Nightmare on Active Directory Street

P

Phillip Remaker

I just blew a whole day on this problem, incurred a domain downtime of
12 hours and hope someone can learn from my pain. I didn't see anyone
who had this problem exactly.

First off, I know I am a dumbass. No need to tell me. When I started
I had one DC (still have only one, can't replicate... another issue)
and I didn't have a system state backup.

So I repeatedly got this message in my event log:


Event Type: Error
Event Source: NtFrs
Event Category: None
Event ID: 13552
Date: 12/5/2003
Time: 9:38:32 AM
User: N/A
Computer: ACS_PRINT
Description:
The File Replication Service is unable to add this computer to the
following replica set:
"DOMAIN SYSTEM VOLUME (SYSVOL SHARE)"

This could be caused by a number of problems such as:
-- an invalid root path,
-- a missing directory,
-- a missing disk volume,
-- a file system on the volume that does not support NTFS 5.0

The information below may help to resolve the problem:
Computer DNS name is "acs_print.mhcs.a-cs.org"
Replica set member name is "ACS_PRINT"
Replica set root path is "c:\winnt\sysvol\domain"
Replica staging directory path is "c:\winnt\sysvol\staging\domain"
Replica working directory path is "c:\winnt\ntfrs\jet"
Windows error status code is
FRS error status code is FrsErrorJournalInitFailed

Other event log messages may also help determine the problem. Correct
the problem and the service will attempt to restart replication
automatically at a later time.

---------

OK, clear as mud. But I zoomed in on FrsErrorJournalInitFailed.

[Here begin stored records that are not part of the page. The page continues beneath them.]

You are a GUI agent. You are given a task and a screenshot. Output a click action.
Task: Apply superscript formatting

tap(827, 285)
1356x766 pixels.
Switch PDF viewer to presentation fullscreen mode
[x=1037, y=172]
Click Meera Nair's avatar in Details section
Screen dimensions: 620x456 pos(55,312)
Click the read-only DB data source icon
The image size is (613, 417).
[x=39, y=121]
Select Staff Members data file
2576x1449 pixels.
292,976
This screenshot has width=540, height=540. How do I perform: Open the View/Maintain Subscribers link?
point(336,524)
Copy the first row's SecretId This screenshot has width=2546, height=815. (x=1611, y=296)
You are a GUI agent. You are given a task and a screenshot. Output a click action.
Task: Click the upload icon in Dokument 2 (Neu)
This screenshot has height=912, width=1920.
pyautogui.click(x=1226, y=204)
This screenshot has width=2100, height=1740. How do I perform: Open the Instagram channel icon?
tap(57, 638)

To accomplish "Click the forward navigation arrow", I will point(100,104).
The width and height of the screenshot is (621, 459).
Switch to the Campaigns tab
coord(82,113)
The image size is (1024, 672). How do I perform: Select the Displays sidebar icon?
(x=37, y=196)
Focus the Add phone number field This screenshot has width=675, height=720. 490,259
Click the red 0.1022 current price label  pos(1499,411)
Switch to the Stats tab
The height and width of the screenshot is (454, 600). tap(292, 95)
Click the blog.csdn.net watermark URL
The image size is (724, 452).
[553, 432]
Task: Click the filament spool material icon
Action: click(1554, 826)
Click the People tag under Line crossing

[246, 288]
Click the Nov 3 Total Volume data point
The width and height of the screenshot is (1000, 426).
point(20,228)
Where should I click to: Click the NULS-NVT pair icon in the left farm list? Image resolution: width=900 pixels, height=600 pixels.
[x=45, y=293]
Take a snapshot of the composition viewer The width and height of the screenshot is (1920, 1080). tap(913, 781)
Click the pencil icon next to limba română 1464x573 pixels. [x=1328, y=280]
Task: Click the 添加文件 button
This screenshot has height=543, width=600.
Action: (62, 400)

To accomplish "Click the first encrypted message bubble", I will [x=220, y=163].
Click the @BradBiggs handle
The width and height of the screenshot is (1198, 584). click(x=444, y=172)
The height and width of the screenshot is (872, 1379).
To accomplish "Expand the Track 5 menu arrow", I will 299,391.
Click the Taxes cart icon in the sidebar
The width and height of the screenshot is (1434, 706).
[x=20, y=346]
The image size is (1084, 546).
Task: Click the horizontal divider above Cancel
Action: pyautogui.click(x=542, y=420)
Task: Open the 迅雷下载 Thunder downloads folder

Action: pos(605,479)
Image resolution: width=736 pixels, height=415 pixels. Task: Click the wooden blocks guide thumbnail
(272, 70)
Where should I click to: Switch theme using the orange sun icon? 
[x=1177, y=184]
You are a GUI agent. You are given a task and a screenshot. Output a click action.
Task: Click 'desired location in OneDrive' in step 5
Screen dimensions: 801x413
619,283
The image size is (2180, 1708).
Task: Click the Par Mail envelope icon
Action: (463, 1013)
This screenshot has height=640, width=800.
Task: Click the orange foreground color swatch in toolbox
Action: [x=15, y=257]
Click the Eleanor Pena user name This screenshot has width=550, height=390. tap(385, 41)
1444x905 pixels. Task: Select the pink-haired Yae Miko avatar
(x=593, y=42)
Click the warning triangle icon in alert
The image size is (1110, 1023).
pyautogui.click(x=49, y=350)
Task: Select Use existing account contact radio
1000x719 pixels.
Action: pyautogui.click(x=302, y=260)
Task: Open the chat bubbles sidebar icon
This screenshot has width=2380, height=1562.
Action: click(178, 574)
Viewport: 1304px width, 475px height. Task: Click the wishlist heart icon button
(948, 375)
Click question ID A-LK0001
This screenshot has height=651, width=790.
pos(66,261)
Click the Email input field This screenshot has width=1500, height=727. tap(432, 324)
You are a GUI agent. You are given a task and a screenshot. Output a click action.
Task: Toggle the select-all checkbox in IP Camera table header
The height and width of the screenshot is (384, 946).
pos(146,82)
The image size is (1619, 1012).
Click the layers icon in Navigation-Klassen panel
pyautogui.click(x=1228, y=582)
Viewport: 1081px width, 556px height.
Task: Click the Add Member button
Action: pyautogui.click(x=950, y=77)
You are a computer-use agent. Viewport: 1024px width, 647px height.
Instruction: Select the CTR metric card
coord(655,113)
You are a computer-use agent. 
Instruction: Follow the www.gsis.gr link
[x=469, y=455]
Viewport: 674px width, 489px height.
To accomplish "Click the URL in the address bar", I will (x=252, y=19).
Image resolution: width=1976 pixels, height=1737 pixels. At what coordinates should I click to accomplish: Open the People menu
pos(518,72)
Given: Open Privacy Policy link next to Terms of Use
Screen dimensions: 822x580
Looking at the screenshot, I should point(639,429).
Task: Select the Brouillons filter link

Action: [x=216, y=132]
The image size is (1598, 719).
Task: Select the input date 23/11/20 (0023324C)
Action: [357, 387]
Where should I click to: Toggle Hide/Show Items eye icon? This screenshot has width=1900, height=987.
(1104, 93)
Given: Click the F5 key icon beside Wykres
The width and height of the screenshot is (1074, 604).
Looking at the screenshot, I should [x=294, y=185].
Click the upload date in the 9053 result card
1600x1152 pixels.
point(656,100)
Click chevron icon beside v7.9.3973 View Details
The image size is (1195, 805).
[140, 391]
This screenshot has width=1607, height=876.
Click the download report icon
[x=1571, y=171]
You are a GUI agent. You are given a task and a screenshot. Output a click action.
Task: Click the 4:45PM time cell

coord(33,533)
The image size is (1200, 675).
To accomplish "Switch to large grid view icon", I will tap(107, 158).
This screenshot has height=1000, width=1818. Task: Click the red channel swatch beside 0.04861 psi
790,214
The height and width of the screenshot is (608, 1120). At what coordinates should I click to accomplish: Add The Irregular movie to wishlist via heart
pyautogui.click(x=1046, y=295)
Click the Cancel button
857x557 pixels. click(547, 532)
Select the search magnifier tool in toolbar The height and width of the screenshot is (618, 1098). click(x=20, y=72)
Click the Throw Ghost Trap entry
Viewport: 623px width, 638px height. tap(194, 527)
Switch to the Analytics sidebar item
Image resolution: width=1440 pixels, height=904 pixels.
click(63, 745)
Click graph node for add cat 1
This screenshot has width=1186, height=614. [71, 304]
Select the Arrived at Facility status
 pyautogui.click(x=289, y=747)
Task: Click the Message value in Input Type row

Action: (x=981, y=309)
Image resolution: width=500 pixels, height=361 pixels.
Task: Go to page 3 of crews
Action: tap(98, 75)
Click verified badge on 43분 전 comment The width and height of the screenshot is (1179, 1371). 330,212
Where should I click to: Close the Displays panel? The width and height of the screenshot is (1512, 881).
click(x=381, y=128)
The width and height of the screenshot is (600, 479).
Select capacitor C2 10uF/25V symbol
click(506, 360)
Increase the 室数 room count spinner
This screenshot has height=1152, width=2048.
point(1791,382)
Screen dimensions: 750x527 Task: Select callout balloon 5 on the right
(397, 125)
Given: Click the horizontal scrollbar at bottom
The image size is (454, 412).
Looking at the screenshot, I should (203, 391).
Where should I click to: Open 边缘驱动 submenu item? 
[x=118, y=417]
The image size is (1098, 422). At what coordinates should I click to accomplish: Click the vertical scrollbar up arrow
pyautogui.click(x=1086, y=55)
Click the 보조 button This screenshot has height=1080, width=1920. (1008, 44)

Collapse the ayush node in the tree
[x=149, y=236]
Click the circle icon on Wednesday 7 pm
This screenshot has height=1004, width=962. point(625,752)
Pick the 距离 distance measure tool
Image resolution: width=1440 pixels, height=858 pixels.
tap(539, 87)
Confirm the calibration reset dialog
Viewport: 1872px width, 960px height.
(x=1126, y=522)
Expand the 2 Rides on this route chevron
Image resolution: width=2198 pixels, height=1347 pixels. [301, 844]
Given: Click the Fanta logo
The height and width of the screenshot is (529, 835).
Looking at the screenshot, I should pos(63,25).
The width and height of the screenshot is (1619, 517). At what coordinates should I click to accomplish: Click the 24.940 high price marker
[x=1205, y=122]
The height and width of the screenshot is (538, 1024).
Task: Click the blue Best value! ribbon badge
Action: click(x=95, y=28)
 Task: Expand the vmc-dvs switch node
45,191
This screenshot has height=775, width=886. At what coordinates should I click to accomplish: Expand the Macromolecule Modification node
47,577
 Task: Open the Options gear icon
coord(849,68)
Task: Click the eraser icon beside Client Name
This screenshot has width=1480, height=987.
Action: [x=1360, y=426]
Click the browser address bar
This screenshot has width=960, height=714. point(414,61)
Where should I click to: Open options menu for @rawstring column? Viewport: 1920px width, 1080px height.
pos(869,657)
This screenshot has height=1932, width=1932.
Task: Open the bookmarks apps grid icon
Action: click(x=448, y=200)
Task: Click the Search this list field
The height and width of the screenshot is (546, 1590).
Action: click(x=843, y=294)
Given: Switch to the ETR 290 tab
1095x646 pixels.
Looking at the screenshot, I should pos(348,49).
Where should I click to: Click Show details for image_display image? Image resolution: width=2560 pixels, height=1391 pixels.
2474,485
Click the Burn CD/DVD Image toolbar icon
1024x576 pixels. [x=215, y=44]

http://support.microsoft.com/?id=819268 was my answer, and I set the
128M registry key, the colossally long "Ntfs Journal size in MB" (who
writes this crap?) but it did not solve the problem. I only had 400M
on the volume, so that seemed like a reasonable solution. No matter,
lets press on.

Somehow, I thought (INCORRECTLY) that
http://www.jsiinc.com/SUBH/tip3600/rh3605.htm would apply, which
suggested

---------

1. Open a CMD prompt on the domain controller and stop the NetLogon
and Ntfrs services:

net stop NetLogon
net stop Ntfrs

2. Type:

del %systemroot%\ntfrs\jet\Ntfrs.jdb
del %systemroot%\ntfrs\jet\Sys\Edb.chk
del %systemroot%\ntfrs\jet\log\edb.log
del %systemroot%\ntfrs\jet\log\res1.log
del %systemroot%\ntfrs\jet\log\res2.log

3. Type:

net start NetLogon
net start Ntfrs

---------

And then a magic rebuild would occur. So I did that.

Danger Will Robinson!

Lessons:

- DON'T Delete a JET database. Back it up.
- DON'T delete what you don't understand.

Thus began my nightmare.

Log:

Event Type: Warning
Event Source: NtFrs
Event Category: None
Event ID: 13566
Date: 12/7/2003
Time: 10:16:45 PM
User: N/A
Computer: ACS_PRINT
Description:
File Replication Service is scanning the data in the system volume.
Computer ACS_PRINT cannot become a domain controller until this
process is complete. The system volume will then be shared as SYSVOL.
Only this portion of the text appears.